Lack of working capital is also plaguing the local shipyard industry, which is supposed to be the main supplier of vessels at affordable prices for the domestic shipping lines.

At present, there are 67 shipyards in Indonesia with a capability to build 40,000-50,000 DWT cargo vessels. However, only 11 of the companies are fully operational.

Demand for new vessels is estimated to reach two million DWT annually, but, for now, local shipyards can only supply 300,000 DWT, due primarily to a lack of working capital and higher operational costs.

Around half of the projects are handled by state-owned shipyard company PT PAL Surabaya.

INSA estimated the bulk shipment market this year would grow by at least 8 percent from 450 million tons last year, while container shipment by between 2 and 3 percent from around 5.5 million twenty-feet equivalent units (TEUs) last year.

According to the Transportation Ministry, local industry players are estimated to have lost a potential revenue of around US$15 billion last year from the shipment of goods within the country, as well as those of export and import.

The estimation is made based on the condition that foreign shipping lines still control 46 percent of the domestic shipment market, which had a volume of 206.33 million tons last year, and 94 percent of 492.97 million tons of overseas shipments.

Under the "maritime cabotage policy", the government has since last year obliged all domestic shipments of rice, sugar, crude palm oil, wood, fertilizer, cement and general cargo to use local liners. By 2007, agricultural produce such as vegetables and fruit must also be shipped using Indonesian vessels, with corn, soybeans, coal, oil and gas following by 2009.

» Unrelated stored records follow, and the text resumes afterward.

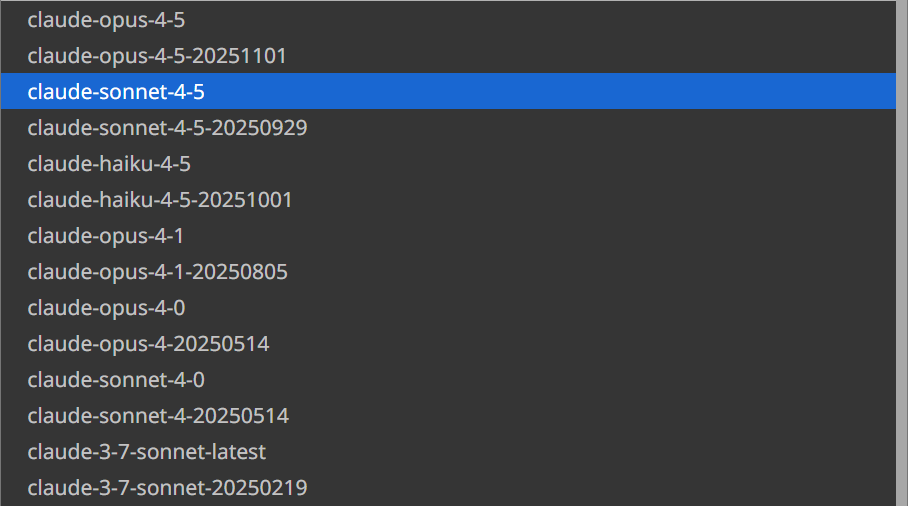This screenshot has height=506, width=908.
Task: Click the highlighted claude-sonnet-4-5 entry
Action: point(116,91)
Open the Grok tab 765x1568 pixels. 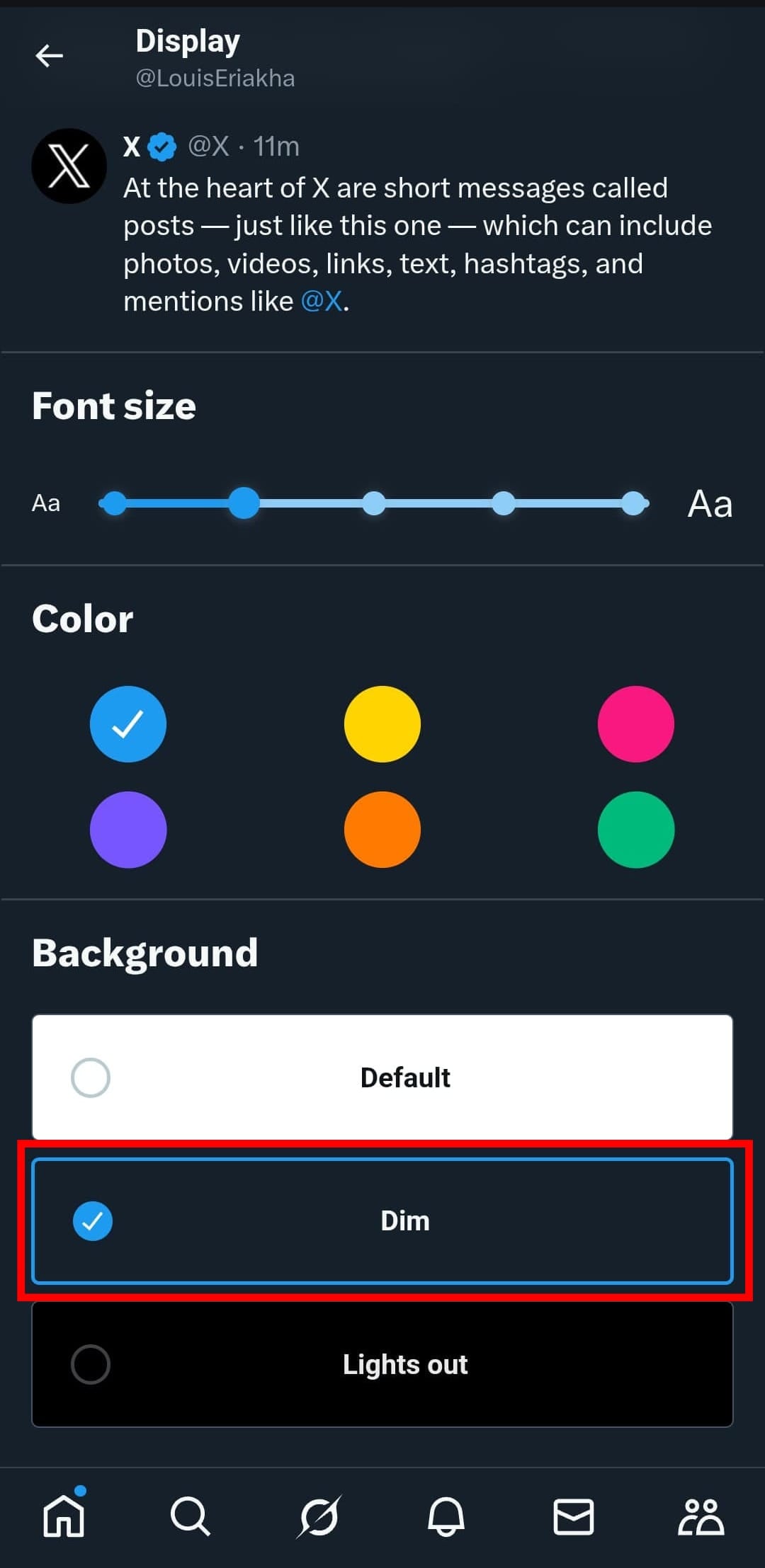(319, 1516)
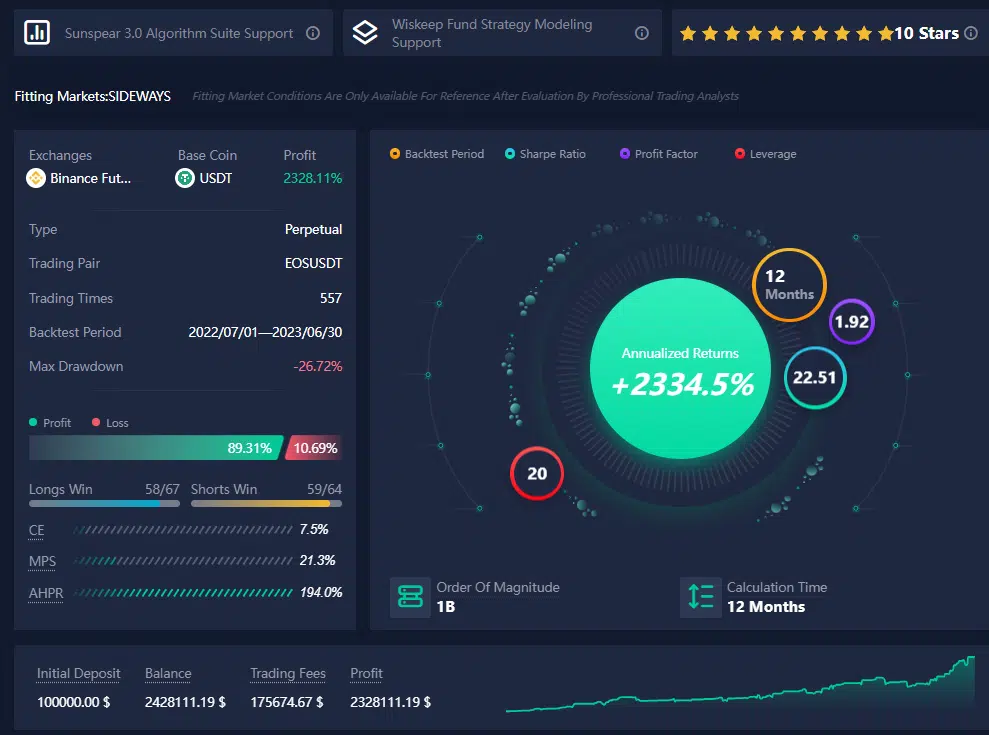Click the red Leverage 20 bubble
The image size is (989, 735).
[x=537, y=473]
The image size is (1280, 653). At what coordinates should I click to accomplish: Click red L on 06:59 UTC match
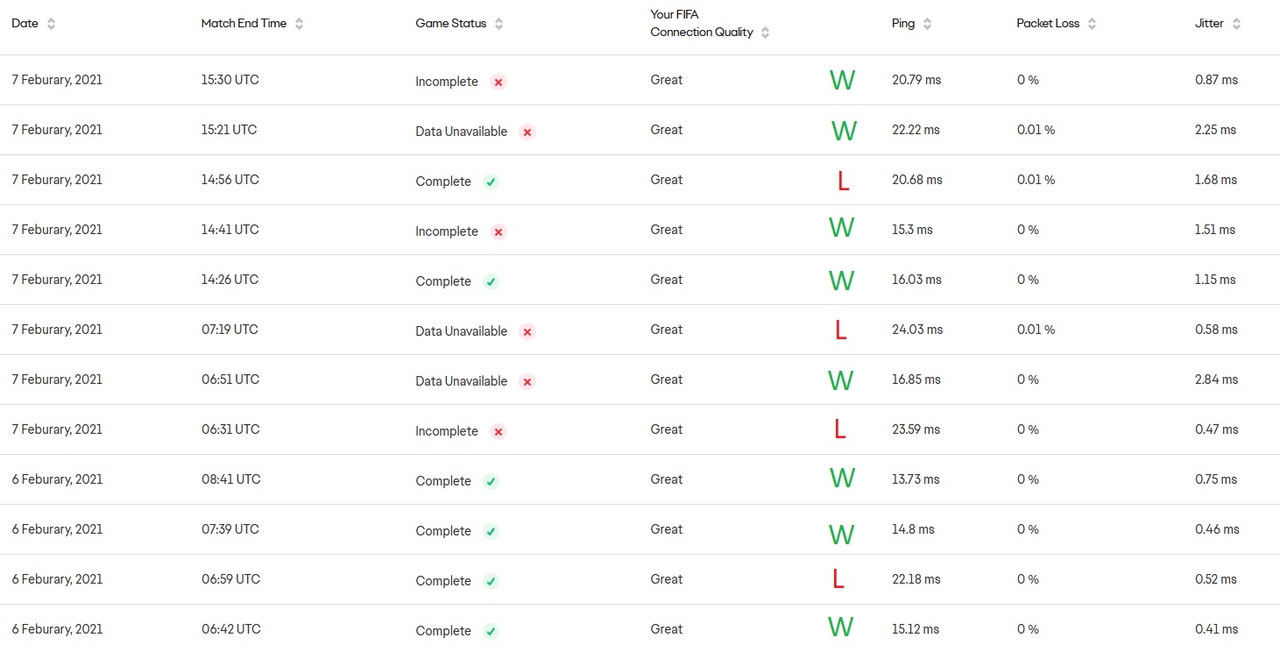tap(838, 579)
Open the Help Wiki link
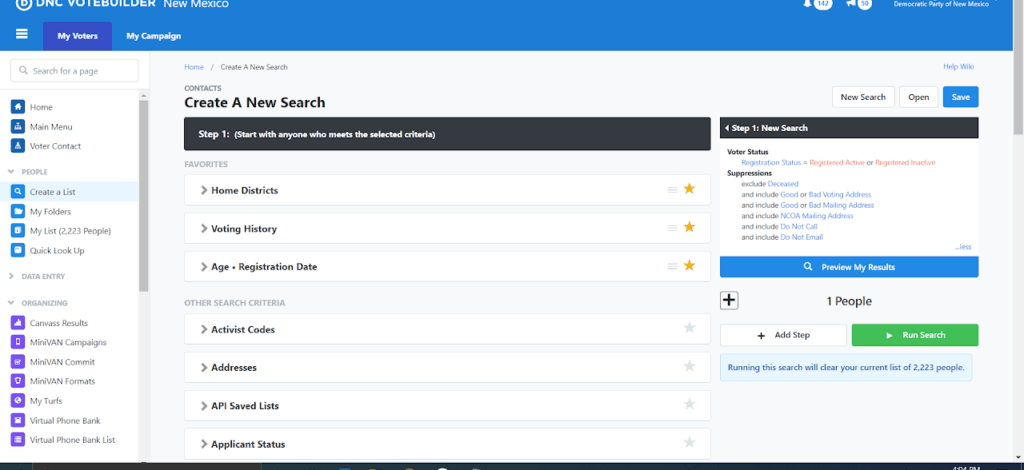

The government expects that by 2009 all shipments of 13 essential commodities -- from the present six commodities -- will be served by local vessels, although shipments of coal, oil and gas may still be excluded from the policy as the government will honor any existing long-term shipping contracts.

However, Oentoro said that in practice, foreign shipping lines were still taking a large share of the market as the government did not sanction companies unwilling to use the services of local shipping companies.

"There should be a sanction for foreign lines or companies that are not complying with the cabotage policy. Local shipping lines are actually capable of transporting their goods. The government should be consistent on its policy," he said.